RAG for internal document workflow: pipeline architecture
A practical guide to building RAG for internal document workflow: sources, text extraction, indexing, cited answers and access control.

What's the real problem with internal document workflow
The problem is usually not a lack of documents. The problem is too many of them: scattered across systems, each with its own nuances — version, date, department, exceptions, references to other rules. As a result, an employee spends time searching and reconciling instead of working.
Most often people don't ask “where is the document,” but “how to do this correctly right now.” For example: how to process unpaid leave, which fields to fill in a purchase request, deadlines for closing documents, what to do if an access pass is lost. Answers are searched however people can: email, chats, shared folders, a colleague who "surely remembers."
Simple keyword search often fails.

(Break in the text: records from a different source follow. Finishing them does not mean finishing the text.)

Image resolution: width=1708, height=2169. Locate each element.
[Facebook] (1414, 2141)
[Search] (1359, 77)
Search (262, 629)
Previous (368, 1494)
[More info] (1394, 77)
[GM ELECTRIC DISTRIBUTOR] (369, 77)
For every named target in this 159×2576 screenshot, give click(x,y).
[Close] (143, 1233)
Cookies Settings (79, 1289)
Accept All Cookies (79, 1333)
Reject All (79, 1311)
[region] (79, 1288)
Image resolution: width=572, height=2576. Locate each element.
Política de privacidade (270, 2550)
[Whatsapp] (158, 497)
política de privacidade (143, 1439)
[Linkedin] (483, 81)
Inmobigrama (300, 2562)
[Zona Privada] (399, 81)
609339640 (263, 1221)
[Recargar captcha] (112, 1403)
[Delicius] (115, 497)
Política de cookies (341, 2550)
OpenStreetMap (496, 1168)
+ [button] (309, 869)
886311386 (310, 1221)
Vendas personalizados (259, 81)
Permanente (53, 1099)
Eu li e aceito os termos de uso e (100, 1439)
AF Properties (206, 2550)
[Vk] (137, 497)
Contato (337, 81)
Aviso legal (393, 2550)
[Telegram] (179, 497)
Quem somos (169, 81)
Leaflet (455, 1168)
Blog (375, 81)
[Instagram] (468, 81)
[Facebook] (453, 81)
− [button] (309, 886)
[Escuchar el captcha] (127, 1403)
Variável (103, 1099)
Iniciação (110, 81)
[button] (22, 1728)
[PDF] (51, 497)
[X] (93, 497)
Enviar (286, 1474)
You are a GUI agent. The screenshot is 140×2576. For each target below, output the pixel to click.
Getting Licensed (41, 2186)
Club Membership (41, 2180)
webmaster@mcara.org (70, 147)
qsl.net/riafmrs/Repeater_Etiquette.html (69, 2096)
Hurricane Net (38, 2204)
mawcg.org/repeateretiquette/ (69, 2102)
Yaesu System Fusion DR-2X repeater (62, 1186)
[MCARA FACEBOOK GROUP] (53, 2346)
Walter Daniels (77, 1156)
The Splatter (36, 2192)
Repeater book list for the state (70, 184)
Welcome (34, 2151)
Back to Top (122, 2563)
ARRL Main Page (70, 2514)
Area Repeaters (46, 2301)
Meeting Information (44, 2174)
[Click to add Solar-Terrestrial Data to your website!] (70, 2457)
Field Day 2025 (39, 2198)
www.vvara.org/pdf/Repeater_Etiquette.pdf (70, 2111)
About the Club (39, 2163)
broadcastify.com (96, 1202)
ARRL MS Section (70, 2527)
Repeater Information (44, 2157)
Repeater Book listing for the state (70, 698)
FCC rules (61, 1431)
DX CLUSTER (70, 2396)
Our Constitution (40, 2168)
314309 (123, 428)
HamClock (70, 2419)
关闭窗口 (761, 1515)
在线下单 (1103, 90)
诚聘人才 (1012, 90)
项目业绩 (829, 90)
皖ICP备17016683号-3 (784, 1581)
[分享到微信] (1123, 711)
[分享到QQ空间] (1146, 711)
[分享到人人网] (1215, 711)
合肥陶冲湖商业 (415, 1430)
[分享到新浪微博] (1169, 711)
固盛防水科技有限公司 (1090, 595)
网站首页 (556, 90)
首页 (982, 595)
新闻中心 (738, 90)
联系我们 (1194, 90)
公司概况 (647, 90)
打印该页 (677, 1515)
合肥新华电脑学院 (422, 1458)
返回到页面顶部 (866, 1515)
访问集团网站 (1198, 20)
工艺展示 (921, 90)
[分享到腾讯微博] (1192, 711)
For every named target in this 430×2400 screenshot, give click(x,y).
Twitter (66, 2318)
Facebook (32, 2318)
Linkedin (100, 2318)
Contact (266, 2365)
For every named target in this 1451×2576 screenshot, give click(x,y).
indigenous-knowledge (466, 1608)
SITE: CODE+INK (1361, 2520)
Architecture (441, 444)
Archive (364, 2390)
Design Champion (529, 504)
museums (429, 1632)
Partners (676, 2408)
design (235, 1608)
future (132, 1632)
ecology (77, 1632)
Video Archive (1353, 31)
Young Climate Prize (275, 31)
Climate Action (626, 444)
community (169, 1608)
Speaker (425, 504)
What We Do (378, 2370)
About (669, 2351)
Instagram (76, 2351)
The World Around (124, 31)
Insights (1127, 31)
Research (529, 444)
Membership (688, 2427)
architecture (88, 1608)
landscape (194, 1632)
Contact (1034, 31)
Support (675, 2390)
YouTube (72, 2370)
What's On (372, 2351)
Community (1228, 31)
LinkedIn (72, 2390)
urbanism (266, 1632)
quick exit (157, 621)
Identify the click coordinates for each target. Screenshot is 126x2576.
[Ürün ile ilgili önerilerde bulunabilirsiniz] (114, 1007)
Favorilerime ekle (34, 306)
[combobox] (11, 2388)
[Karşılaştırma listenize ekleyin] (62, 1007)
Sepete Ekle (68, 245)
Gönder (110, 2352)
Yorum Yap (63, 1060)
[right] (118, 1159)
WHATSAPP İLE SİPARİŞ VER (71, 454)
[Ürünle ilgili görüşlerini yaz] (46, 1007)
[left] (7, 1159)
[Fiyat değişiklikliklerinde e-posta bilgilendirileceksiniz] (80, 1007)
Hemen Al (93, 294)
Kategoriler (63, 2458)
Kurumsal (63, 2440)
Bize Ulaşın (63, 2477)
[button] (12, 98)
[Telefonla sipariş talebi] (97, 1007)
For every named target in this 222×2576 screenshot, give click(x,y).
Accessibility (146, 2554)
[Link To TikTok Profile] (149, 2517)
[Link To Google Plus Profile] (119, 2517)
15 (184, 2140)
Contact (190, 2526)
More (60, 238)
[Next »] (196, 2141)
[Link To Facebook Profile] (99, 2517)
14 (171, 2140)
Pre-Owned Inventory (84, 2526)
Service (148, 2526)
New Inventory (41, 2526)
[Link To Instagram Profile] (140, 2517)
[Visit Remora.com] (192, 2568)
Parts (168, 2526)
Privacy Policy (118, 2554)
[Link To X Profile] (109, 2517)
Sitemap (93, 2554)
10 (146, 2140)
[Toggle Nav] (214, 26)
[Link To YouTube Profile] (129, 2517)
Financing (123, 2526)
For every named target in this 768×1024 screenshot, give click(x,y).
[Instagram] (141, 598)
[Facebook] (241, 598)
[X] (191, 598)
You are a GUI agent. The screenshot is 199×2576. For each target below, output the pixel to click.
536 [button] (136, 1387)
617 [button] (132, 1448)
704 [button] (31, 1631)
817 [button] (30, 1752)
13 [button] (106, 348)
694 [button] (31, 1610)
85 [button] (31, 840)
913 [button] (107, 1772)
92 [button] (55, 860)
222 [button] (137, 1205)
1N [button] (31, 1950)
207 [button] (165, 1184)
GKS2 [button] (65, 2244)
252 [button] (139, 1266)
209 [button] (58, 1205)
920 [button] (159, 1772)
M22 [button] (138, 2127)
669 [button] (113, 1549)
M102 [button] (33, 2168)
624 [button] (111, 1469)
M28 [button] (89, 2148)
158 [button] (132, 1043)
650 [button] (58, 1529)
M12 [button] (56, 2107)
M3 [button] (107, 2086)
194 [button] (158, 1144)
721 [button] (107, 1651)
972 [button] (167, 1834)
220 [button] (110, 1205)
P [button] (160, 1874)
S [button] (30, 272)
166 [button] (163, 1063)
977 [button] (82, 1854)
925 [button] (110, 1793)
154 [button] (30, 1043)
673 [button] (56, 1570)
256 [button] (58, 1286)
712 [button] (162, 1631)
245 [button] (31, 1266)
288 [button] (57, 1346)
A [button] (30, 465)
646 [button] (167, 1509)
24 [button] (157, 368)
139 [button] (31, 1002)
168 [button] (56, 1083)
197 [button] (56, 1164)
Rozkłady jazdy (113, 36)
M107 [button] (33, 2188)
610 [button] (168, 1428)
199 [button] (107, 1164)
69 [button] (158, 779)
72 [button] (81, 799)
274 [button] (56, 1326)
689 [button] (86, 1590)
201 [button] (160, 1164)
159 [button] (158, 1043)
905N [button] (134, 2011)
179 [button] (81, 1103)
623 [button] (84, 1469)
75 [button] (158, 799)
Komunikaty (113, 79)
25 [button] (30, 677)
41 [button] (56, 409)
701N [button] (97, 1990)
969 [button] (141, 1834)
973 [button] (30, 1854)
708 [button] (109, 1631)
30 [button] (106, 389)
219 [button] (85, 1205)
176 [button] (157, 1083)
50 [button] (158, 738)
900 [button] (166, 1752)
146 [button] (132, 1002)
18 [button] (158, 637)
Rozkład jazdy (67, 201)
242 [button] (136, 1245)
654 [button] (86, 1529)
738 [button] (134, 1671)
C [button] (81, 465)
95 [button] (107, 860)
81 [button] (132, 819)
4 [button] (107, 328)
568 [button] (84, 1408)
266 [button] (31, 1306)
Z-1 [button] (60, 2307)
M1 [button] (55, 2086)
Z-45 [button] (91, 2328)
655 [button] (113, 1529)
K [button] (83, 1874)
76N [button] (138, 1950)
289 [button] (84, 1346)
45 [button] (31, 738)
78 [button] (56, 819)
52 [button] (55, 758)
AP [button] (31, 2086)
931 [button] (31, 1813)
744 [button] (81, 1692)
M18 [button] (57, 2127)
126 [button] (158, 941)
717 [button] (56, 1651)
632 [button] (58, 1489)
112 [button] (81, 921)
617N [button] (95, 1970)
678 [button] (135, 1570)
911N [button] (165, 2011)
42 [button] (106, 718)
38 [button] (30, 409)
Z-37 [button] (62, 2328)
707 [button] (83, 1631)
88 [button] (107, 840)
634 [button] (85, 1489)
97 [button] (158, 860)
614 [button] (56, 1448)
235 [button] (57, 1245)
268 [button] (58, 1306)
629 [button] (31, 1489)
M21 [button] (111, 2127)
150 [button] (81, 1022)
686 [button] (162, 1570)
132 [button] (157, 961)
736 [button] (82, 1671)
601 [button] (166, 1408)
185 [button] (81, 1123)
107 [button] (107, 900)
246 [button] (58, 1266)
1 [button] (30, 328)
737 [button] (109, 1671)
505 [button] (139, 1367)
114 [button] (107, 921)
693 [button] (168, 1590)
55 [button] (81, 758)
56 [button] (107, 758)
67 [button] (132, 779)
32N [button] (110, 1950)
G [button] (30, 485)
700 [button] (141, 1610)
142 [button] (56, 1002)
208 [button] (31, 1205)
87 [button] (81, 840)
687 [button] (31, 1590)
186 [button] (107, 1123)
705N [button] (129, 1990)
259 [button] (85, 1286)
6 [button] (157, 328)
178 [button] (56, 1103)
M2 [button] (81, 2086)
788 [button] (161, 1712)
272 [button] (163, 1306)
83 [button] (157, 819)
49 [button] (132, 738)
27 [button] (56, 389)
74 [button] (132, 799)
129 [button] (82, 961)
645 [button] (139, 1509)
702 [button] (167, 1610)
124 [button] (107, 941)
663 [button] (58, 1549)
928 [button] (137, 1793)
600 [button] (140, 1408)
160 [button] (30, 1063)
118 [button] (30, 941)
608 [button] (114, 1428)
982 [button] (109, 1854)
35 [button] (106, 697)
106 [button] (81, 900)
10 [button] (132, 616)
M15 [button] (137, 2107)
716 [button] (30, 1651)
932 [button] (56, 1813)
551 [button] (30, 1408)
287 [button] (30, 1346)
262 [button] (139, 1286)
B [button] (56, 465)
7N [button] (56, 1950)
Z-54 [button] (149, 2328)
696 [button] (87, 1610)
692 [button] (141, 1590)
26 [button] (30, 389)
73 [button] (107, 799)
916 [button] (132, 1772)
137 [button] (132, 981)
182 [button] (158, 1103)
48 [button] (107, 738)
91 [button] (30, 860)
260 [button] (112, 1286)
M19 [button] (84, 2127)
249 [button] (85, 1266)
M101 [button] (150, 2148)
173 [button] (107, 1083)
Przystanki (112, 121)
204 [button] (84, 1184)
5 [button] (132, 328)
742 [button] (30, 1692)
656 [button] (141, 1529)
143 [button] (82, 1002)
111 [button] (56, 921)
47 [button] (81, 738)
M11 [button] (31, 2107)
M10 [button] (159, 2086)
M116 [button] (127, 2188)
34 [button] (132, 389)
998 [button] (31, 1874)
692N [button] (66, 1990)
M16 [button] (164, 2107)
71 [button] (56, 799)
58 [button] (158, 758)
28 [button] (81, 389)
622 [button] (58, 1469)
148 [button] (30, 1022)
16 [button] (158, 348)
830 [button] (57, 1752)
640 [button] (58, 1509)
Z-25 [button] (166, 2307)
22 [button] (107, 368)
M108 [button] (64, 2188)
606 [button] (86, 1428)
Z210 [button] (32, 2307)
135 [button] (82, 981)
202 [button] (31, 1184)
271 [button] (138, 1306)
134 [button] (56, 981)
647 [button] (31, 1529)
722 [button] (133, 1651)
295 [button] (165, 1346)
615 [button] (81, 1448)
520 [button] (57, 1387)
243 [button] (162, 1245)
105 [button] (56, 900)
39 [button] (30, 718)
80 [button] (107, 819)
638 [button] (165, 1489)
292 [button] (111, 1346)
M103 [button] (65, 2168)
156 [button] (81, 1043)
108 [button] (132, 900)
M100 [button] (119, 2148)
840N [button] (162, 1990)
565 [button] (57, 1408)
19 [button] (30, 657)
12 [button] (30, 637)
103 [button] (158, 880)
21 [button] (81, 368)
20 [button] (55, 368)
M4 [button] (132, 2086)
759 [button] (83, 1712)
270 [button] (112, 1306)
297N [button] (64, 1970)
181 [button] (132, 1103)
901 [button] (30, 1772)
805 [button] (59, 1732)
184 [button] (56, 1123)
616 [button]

It finds 20 files with similar names but doesn't give a precise answer or explain context. Regulations depend on wording, conditions and exceptions. Pulling a single phrase without surrounding paragraphs can easily distort meaning.
A separate pain point in RAG for internal documents is the risk that the “bot sees too much.” In practice this looks like: HR gets a hint from a financial report, accounting accidentally sees personal data, or a new employee learns internal tariffs from a document they shouldn't access.
Usually you must balance four requirements: accuracy (answer from the current version), speed (without long waits), security (access like in the source systems, with no workarounds) and auditability (so it’s clear where a citation came from and who asked what).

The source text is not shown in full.